Large number of arguments is typical in old style Fortran numeric
code.
While there has been much discussion down thread relating to Waldek's
other points, there hasn't been much about these.
So, some questions. Has Lapack (and the other old style Fortran numeric
code that Waldek mentioned) lost its/their importance as a major user of
CPU cycles? Or do these subroutines consume so many CPU cycles that the
overhead of the large number of parameters is lost in the noise? Or is
there some other explanation for Mitch not considering their importance?
Some comments to this:
You are implicitely assuming that passing large number of
arguments is expensive. Of course, if you can do the job with
smaller number of arguments, then there may be some saving.
However, large number of arguments is partially to increase
performance. Let me illustracte this with a example having
smaller number of arguments. I have a routine which is shortly
described below:
++ vector_combination(v1, c1, v2, c2, n, delta, p) replaces
++ first n + 1 entries of v1 by corresponding entries of
++ c1*v1+c2*x^delta*v2 mod p.
There 7 arguments here and it only deals with vectors (one
dimensional arrays). Instead of routine above I could use
5 separate routines, one to extrace a subvector, one shifting
entries, one mutiplying vector by a scalar, one for addition
and one for replacing a subvector. Using separate routines
would be take roughly 3-5 times more time and require
intermediate storage. Dynamically allocating this storage
would decrease performance and reusing statically allocated
work vectors would significantly complicate the code. And
of course having 5 calls instead of a single one also would
complicate code. So basically, I can use a routine with
large number of arguments which is doing more work and have
simpler and faster code or I could use "simpler" routines with
small number of arguments and get more complicated and slower
code.
My routine above was for vectors, similar routine for arrays
would have larger number of parameters, exceeding 8. Actually,
already more general routine for vectors would have extra
parameter to specify starting index (which currently is
assument do be 0 and is the only case that I need).
In case of Lapack, reasonably typical case is routine operating
on subblock of an array, which means that an array (subblock) is
described by 4 arguments: pointer to first element, leading
dimension (that corresponding dimension of containing array) and
2 dimensions of the array. Some dimensions may be shared, but
clearly even in simplest case there are several parameters.
There may be additional numeric parameters, work areas, parameters
specifiying if array is transposed or not (otherwise there would
be need of separate routines or user would be forced to separate
call of matrix transposition). There are is convention of
returning information about possible errors in 'INFO' variable.

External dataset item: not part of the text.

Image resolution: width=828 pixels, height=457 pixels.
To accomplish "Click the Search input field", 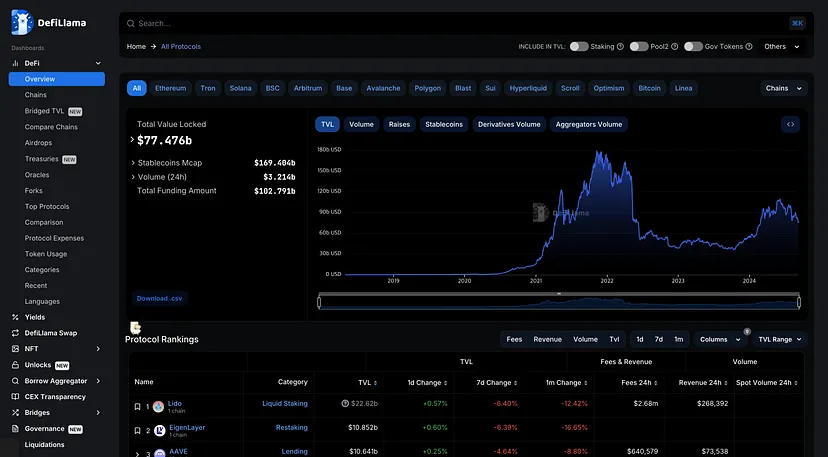I will tap(450, 23).
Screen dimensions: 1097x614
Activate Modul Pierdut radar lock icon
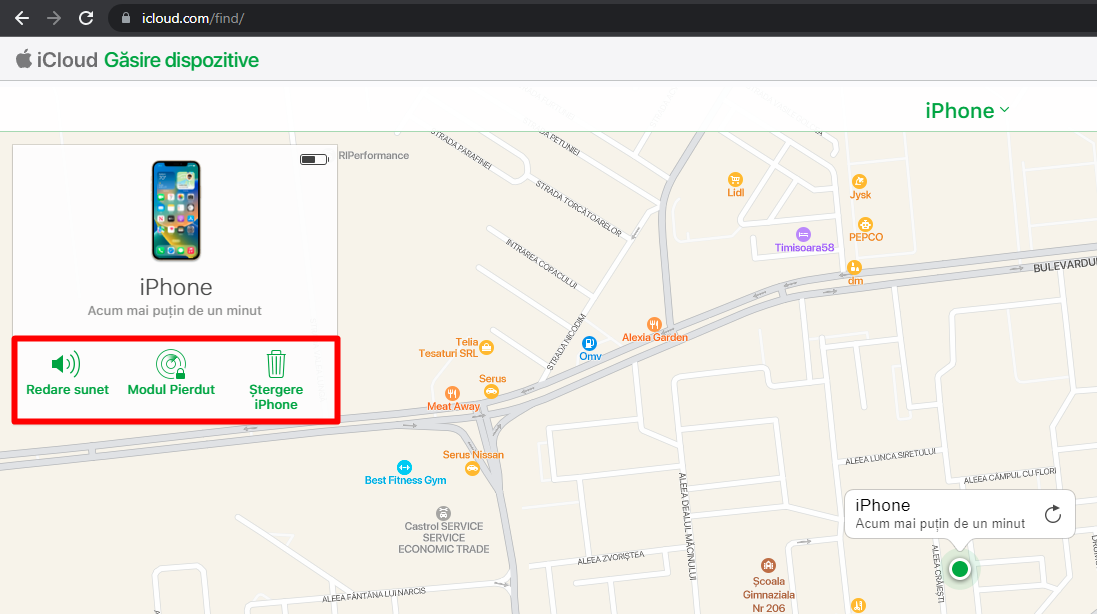click(x=171, y=364)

Lapack has inefficiency due to Fortran conventions. Namely,
in natural C interface most arguments would be by value,
but Fortran compilers pass arguments by reference. So
even if all machine-level arguments were passed in registers,
values still need to be saved in memory by the caller and
read back by the called routine.
Modern languages have support for records/structures, so at source
code level number of arguments may be smaller. However, passing
structures by address is efficient when structures are only
passed down (quite typical case in modern code, where data goes
trough several layers before doing real work), but inccurs cost
when there is actual access. Passing structures by value means
that optically number of parameters is smaller, but there is
still need to pass several values.
Concerning what machine architects do: for long time goal was
high _average_ performance, based on some prediciton of load.
Large number of arguments is reasonable frequent in scientific
codes. Modern tendency is to pass addresses of aggregates, as
that is better behaved in OO contexts. I am not aware of any
publically available substantial body of realistic COBOL code,
but reasonable guess is that COBOL routines do quite a lot of
work between calls. In non-OO non-functional context compiler
can inline small routines, effectively leading to case where
calls are relatively rare. AFIAR, in initial AMD-64 gcc port
Suse team that did it claimed about 2-3% better performace due
to complicated calling convention trying to optimize use
of registers. In particular that measured object code size
of large body of Linux programs (they had no real hardware,
so were unable to measure code speed) and optimed convention
based on this. Later, Intel team claimed that due to improved
inlining calls were rare and effect of calling convention was
of order of fraction of percent. Of course, AMD-64 is limited
by its 16 general purpose registers, on machine with more registers
one can pass more arguments in registers, but I doubt that it
pays to go above 10-12. OTOH I think that having more
return registers (i mean comparable number to argument-passing
registers) would improve performance, but probably
code returning many values is so rare that architecs do not
care much.
-- Waldek Hebisch